▸ **SUPPLIED DATA**

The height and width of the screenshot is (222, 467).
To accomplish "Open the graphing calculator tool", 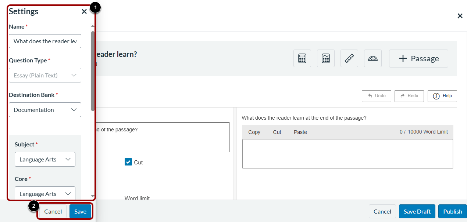I will 326,58.
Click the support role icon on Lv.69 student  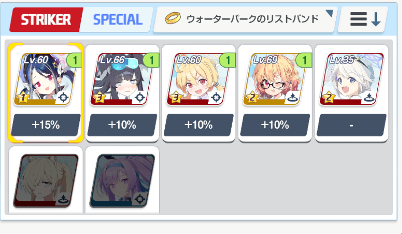(x=292, y=97)
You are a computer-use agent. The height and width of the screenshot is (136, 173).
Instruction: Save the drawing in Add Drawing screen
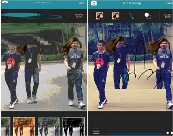tap(170, 3)
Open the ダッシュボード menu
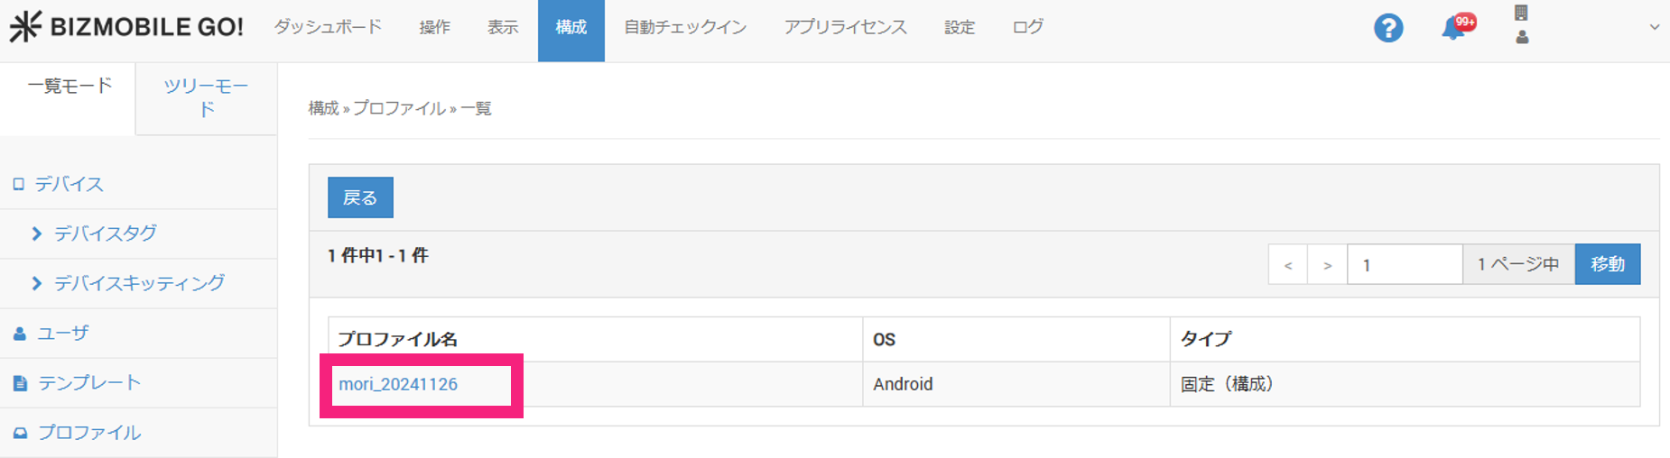Viewport: 1670px width, 458px height. (x=328, y=27)

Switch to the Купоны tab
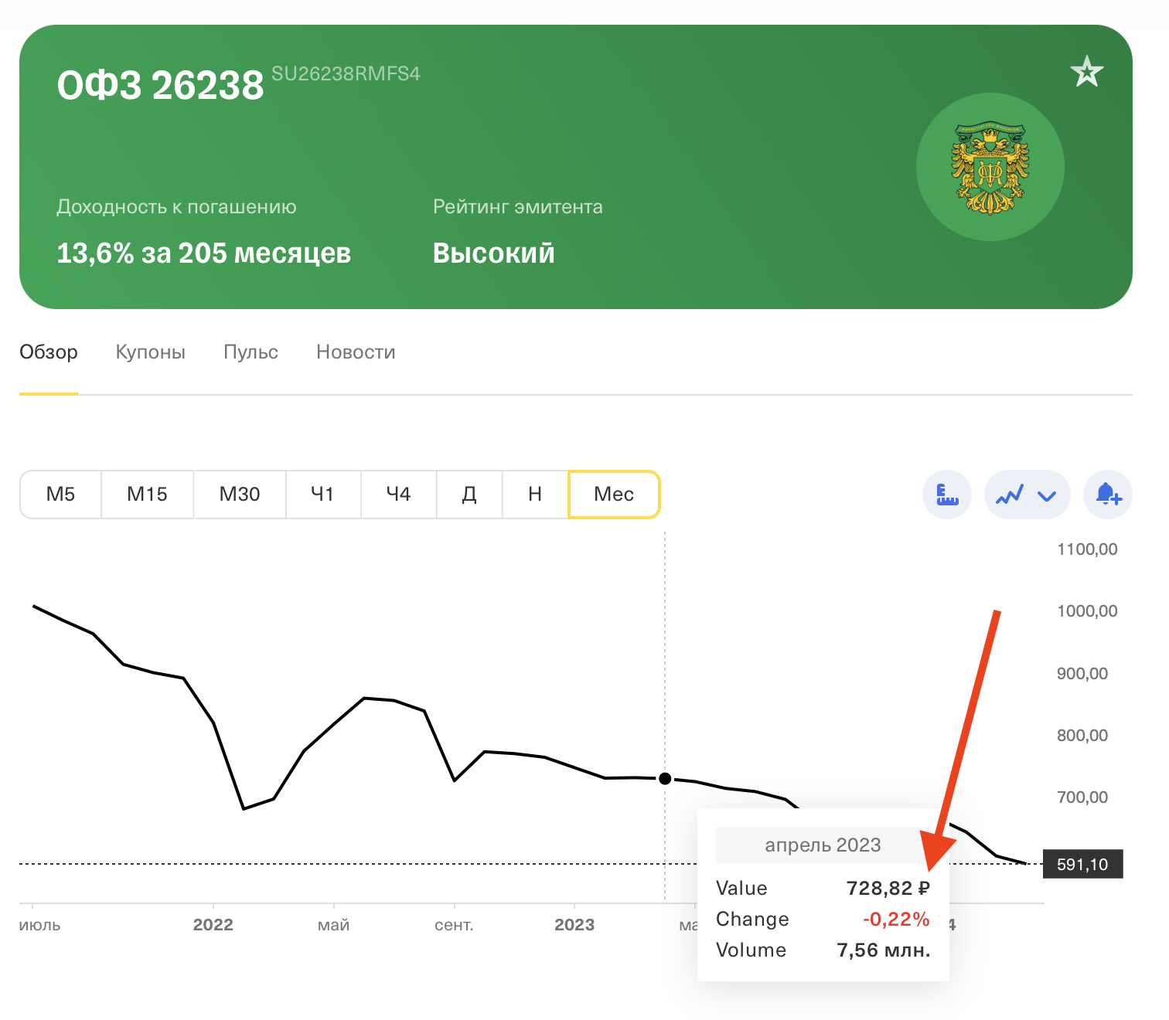[151, 352]
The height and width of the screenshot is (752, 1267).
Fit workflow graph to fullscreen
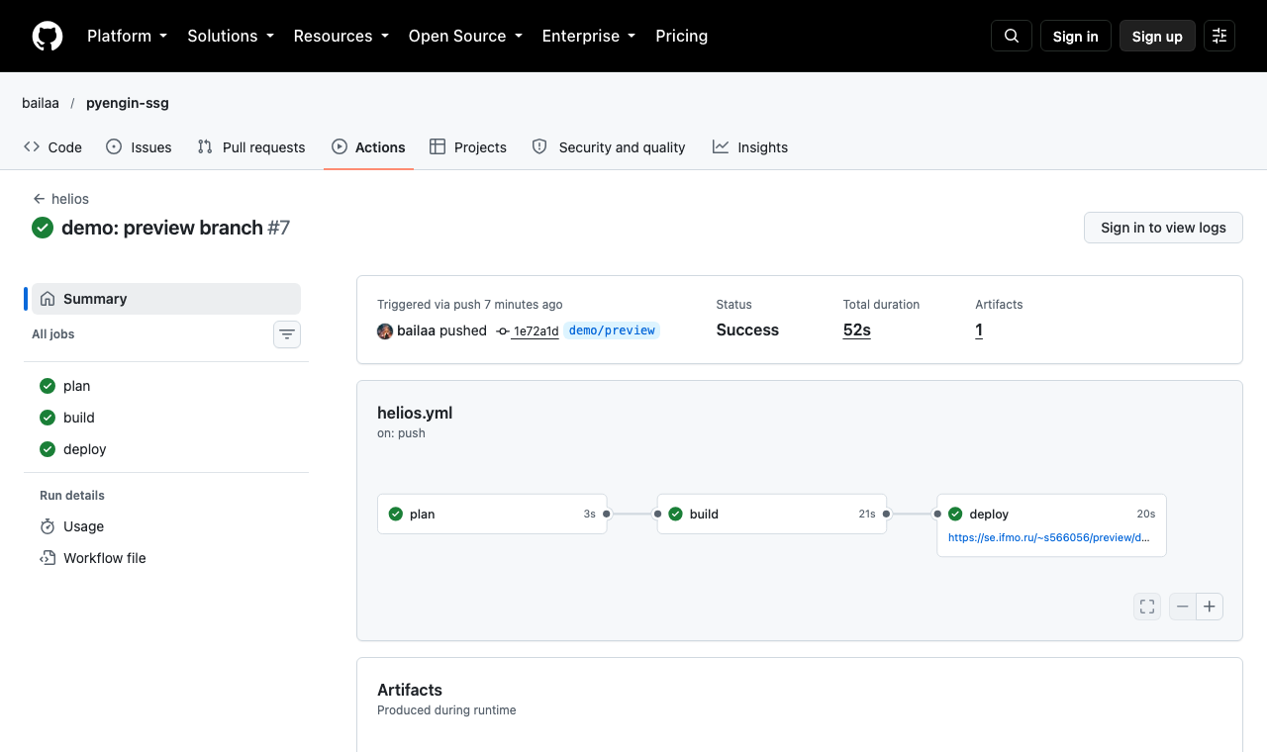[x=1147, y=607]
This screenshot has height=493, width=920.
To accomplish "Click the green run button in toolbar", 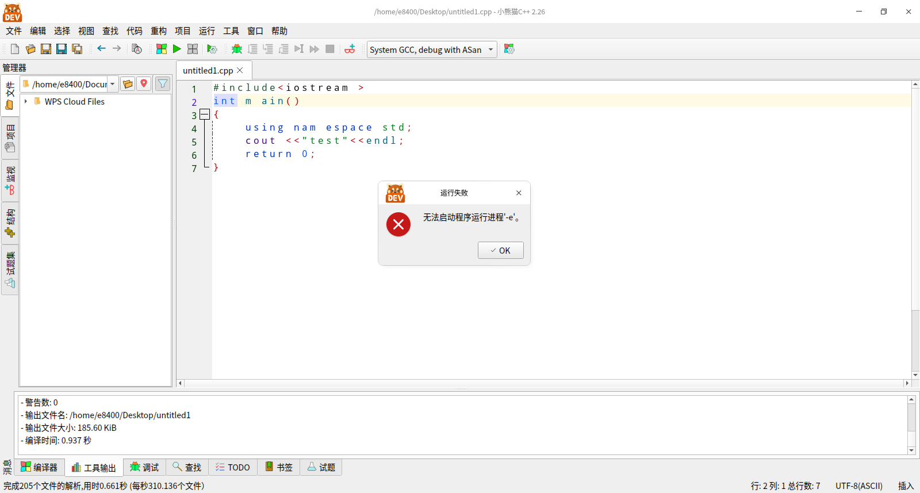I will tap(177, 49).
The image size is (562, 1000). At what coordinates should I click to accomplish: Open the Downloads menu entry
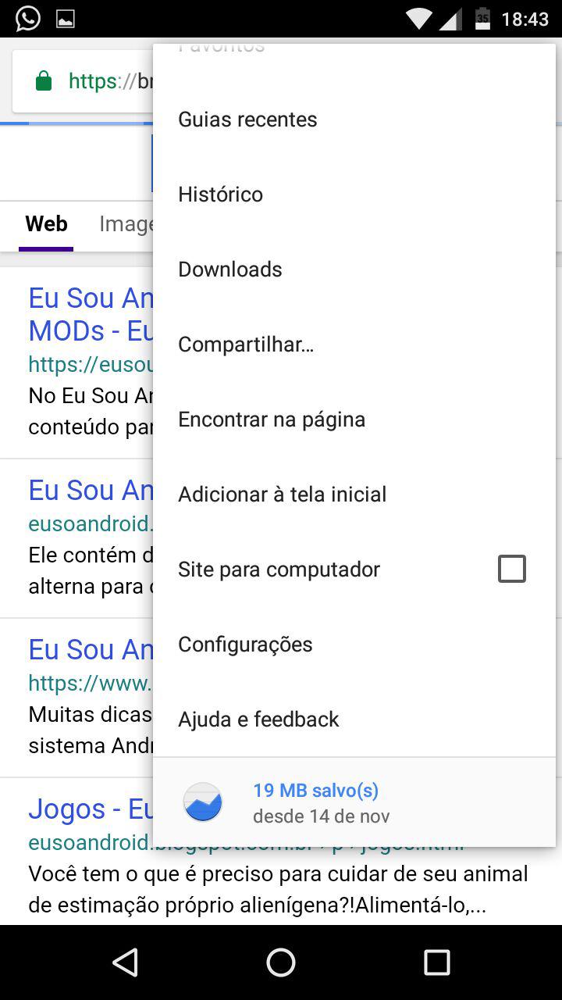click(230, 270)
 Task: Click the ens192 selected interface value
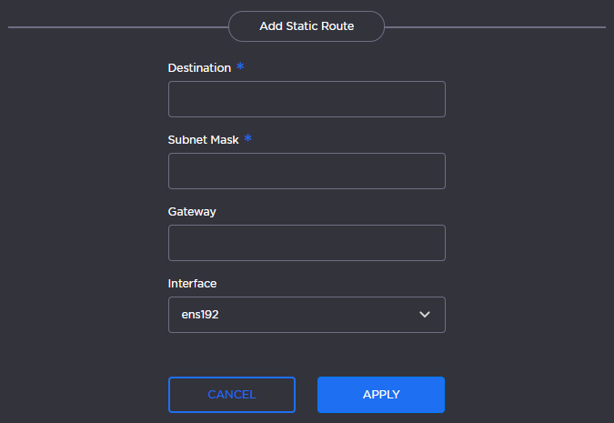[201, 315]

▸ **PROBLEM**
Going through the data above, please tally the lines that contain the string "screenshot" and return only the total.

▸ **FINISHED TASK**
4